- [Prompt]: In the listing below, locate the line containing "Click the 自动发送消息通知" and the line containing "Click the X logo in the corner". Output both of them and every line between, exactly as written, and nothing more.

Provided information below:

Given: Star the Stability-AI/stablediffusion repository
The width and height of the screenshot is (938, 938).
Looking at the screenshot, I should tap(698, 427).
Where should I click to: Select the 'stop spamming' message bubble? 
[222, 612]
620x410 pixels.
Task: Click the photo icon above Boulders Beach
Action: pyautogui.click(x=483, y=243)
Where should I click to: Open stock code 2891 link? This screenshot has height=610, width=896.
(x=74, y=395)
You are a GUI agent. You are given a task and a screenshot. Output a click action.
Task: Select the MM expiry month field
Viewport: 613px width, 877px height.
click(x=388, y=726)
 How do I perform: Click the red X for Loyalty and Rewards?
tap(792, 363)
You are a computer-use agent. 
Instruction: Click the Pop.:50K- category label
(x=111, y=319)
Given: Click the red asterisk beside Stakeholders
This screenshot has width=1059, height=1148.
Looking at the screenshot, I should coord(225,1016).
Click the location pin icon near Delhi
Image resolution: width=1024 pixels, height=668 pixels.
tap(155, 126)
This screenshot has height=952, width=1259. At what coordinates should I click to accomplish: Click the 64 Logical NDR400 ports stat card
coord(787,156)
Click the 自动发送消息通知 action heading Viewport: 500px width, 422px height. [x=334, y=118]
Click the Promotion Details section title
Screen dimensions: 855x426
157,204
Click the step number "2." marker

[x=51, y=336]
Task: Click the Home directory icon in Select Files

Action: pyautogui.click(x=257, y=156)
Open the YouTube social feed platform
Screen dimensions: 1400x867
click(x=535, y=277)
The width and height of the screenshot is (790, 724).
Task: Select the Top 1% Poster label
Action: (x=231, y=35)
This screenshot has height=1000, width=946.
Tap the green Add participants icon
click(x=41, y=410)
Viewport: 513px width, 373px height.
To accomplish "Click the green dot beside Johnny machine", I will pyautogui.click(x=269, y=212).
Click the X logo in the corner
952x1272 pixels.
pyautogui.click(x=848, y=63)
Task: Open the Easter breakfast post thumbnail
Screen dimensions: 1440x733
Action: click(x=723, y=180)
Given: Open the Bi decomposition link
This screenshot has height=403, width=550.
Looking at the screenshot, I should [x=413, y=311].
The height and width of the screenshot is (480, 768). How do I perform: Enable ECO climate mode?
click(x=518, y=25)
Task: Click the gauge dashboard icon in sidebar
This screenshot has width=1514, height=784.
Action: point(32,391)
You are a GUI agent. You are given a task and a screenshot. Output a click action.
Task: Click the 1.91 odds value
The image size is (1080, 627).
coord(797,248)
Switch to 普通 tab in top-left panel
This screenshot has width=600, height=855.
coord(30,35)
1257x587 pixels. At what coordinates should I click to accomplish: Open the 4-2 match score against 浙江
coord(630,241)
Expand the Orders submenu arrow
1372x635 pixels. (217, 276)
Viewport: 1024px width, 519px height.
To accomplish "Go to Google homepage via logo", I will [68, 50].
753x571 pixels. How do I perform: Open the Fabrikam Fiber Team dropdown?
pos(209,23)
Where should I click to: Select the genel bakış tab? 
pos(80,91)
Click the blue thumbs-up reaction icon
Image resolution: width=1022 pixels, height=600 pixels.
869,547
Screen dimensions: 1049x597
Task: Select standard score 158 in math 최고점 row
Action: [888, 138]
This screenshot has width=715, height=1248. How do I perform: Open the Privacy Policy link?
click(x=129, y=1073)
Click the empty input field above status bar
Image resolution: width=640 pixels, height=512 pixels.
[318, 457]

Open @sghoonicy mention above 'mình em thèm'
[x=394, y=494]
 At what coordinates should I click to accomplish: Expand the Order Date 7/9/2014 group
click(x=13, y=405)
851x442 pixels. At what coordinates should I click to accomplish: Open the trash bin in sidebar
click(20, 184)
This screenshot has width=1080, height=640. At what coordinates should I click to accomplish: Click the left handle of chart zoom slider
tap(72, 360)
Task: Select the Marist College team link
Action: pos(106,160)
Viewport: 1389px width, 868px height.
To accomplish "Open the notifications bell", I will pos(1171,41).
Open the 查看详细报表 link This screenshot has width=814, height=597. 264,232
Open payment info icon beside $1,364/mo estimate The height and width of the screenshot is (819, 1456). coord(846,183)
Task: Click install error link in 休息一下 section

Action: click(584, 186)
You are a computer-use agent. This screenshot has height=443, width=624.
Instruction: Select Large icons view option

End of Provided information.

- [Solution]:
Click the 自动发送消息通知 action heading Viewport: 500px width, 422px height. [x=334, y=118]
Click the Promotion Details section title
Screen dimensions: 855x426
157,204
Click the step number "2." marker

[x=51, y=336]
Task: Click the Home directory icon in Select Files

Action: pyautogui.click(x=257, y=156)
Open the YouTube social feed platform
Screen dimensions: 1400x867
click(x=535, y=277)
The width and height of the screenshot is (790, 724).
Task: Select the Top 1% Poster label
Action: (x=231, y=35)
This screenshot has height=1000, width=946.
Tap the green Add participants icon
click(x=41, y=410)
Viewport: 513px width, 373px height.
To accomplish "Click the green dot beside Johnny machine", I will pyautogui.click(x=269, y=212).
Click the X logo in the corner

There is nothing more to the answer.